The problem
For each line below, write it out exactly as it appears.

Collected data entries
========================

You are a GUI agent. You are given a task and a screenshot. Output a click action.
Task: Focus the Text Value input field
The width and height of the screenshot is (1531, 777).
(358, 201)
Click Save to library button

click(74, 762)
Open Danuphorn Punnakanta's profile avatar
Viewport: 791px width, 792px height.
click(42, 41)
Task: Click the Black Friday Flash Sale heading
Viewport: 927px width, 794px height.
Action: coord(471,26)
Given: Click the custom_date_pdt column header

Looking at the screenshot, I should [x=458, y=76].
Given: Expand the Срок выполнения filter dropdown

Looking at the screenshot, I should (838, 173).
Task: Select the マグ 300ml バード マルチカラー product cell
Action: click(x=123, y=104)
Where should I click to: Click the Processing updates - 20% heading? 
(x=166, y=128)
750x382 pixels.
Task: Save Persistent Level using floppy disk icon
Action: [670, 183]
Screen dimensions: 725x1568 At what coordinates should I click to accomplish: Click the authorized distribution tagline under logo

========================

Output for this exercise
You are a GUI agent. You are given a task and a screenshot. Output a click action.
Task: Focus the Text Value input field
The width and height of the screenshot is (1531, 777).
(358, 201)
Click Save to library button

click(74, 762)
Open Danuphorn Punnakanta's profile avatar
Viewport: 791px width, 792px height.
click(42, 41)
Task: Click the Black Friday Flash Sale heading
Viewport: 927px width, 794px height.
Action: coord(471,26)
Given: Click the custom_date_pdt column header

Looking at the screenshot, I should [x=458, y=76].
Given: Expand the Срок выполнения filter dropdown

Looking at the screenshot, I should (838, 173).
Task: Select the マグ 300ml バード マルチカラー product cell
Action: click(x=123, y=104)
Where should I click to: Click the Processing updates - 20% heading? 
(x=166, y=128)
750x382 pixels.
Task: Save Persistent Level using floppy disk icon
Action: [670, 183]
Screen dimensions: 725x1568 At what coordinates should I click to accomplish: Click the authorized distribution tagline under logo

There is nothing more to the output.